• _Task to carry out_
Output the entries that follow, word for word.

___ Exercise data ___

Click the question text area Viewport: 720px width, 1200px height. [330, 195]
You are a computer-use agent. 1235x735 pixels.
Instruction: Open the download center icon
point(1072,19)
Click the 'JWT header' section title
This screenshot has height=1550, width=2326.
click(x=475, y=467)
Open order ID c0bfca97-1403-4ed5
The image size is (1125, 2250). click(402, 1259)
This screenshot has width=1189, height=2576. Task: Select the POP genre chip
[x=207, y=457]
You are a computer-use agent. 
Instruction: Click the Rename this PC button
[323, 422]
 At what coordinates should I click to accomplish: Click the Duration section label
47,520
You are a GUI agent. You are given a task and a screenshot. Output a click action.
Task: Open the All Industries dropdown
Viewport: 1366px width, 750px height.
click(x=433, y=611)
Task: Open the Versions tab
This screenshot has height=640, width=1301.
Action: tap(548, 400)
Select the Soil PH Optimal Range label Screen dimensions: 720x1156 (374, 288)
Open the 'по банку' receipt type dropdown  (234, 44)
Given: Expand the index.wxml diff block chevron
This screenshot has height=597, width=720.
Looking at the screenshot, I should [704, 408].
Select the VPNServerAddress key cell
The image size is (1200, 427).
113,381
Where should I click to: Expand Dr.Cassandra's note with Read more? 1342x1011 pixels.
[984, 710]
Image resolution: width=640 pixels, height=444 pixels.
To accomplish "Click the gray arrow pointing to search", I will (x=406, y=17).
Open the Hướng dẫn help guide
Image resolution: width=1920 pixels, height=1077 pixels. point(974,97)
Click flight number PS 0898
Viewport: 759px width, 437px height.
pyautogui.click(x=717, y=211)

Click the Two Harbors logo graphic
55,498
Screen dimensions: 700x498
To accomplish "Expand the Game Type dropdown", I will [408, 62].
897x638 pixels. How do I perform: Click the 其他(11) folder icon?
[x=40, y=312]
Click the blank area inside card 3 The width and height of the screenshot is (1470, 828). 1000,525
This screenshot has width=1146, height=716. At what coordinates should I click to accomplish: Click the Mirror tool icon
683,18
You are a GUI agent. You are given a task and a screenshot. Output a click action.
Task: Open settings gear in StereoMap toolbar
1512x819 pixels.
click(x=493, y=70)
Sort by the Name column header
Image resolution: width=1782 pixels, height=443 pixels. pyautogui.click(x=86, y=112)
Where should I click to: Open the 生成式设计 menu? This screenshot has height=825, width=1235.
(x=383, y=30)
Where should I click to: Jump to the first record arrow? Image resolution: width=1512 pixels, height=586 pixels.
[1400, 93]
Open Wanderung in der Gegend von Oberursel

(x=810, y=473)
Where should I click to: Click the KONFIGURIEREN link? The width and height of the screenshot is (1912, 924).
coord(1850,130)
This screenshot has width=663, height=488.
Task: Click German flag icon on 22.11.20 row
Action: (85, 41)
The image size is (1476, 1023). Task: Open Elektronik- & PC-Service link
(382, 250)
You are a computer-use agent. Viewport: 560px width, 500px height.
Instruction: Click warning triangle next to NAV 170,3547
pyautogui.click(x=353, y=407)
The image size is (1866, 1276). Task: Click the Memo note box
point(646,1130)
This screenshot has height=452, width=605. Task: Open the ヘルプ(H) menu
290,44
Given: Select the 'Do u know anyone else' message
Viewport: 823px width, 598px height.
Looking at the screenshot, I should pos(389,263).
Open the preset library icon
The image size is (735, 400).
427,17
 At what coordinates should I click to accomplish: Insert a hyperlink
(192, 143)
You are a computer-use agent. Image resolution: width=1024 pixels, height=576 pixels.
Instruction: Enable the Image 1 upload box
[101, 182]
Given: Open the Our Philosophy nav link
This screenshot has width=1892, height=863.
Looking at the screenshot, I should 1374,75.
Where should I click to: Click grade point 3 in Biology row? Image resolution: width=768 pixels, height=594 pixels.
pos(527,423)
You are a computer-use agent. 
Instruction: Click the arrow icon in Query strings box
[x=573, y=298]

___

• _Exercise result_
Click the question text area Viewport: 720px width, 1200px height. [330, 195]
You are a computer-use agent. 1235x735 pixels.
Instruction: Open the download center icon
point(1072,19)
Click the 'JWT header' section title
This screenshot has height=1550, width=2326.
click(x=475, y=467)
Open order ID c0bfca97-1403-4ed5
The image size is (1125, 2250). click(402, 1259)
This screenshot has width=1189, height=2576. Task: Select the POP genre chip
[x=207, y=457]
You are a computer-use agent. 
Instruction: Click the Rename this PC button
[323, 422]
 At what coordinates should I click to accomplish: Click the Duration section label
47,520
You are a GUI agent. You are given a task and a screenshot. Output a click action.
Task: Open the All Industries dropdown
Viewport: 1366px width, 750px height.
click(x=433, y=611)
Task: Open the Versions tab
This screenshot has height=640, width=1301.
Action: tap(548, 400)
Select the Soil PH Optimal Range label Screen dimensions: 720x1156 (374, 288)
Open the 'по банку' receipt type dropdown  (234, 44)
Given: Expand the index.wxml diff block chevron
This screenshot has height=597, width=720.
Looking at the screenshot, I should [704, 408].
Select the VPNServerAddress key cell
The image size is (1200, 427).
113,381
Where should I click to: Expand Dr.Cassandra's note with Read more? 1342x1011 pixels.
[984, 710]
Image resolution: width=640 pixels, height=444 pixels.
To accomplish "Click the gray arrow pointing to search", I will (x=406, y=17).
Open the Hướng dẫn help guide
Image resolution: width=1920 pixels, height=1077 pixels. point(974,97)
Click flight number PS 0898
Viewport: 759px width, 437px height.
pyautogui.click(x=717, y=211)

Click the Two Harbors logo graphic
55,498
Screen dimensions: 700x498
To accomplish "Expand the Game Type dropdown", I will [408, 62].
897x638 pixels. How do I perform: Click the 其他(11) folder icon?
[x=40, y=312]
Click the blank area inside card 3 The width and height of the screenshot is (1470, 828). 1000,525
This screenshot has width=1146, height=716. At what coordinates should I click to accomplish: Click the Mirror tool icon
683,18
You are a GUI agent. You are given a task and a screenshot. Output a click action.
Task: Open settings gear in StereoMap toolbar
1512x819 pixels.
click(x=493, y=70)
Sort by the Name column header
Image resolution: width=1782 pixels, height=443 pixels. pyautogui.click(x=86, y=112)
Where should I click to: Open the 生成式设计 menu? This screenshot has height=825, width=1235.
(x=383, y=30)
Where should I click to: Jump to the first record arrow? Image resolution: width=1512 pixels, height=586 pixels.
[1400, 93]
Open Wanderung in der Gegend von Oberursel

(x=810, y=473)
Where should I click to: Click the KONFIGURIEREN link? The width and height of the screenshot is (1912, 924).
coord(1850,130)
This screenshot has width=663, height=488.
Task: Click German flag icon on 22.11.20 row
Action: (85, 41)
The image size is (1476, 1023). Task: Open Elektronik- & PC-Service link
(382, 250)
You are a computer-use agent. Viewport: 560px width, 500px height.
Instruction: Click warning triangle next to NAV 170,3547
pyautogui.click(x=353, y=407)
The image size is (1866, 1276). Task: Click the Memo note box
point(646,1130)
This screenshot has height=452, width=605. Task: Open the ヘルプ(H) menu
290,44
Given: Select the 'Do u know anyone else' message
Viewport: 823px width, 598px height.
Looking at the screenshot, I should pos(389,263).
Open the preset library icon
The image size is (735, 400).
427,17
 At what coordinates should I click to accomplish: Insert a hyperlink
(192, 143)
You are a computer-use agent. Image resolution: width=1024 pixels, height=576 pixels.
Instruction: Enable the Image 1 upload box
[101, 182]
Given: Open the Our Philosophy nav link
This screenshot has width=1892, height=863.
Looking at the screenshot, I should 1374,75.
Where should I click to: Click grade point 3 in Biology row? Image resolution: width=768 pixels, height=594 pixels.
pos(527,423)
You are a computer-use agent. 
Instruction: Click the arrow icon in Query strings box
[x=573, y=298]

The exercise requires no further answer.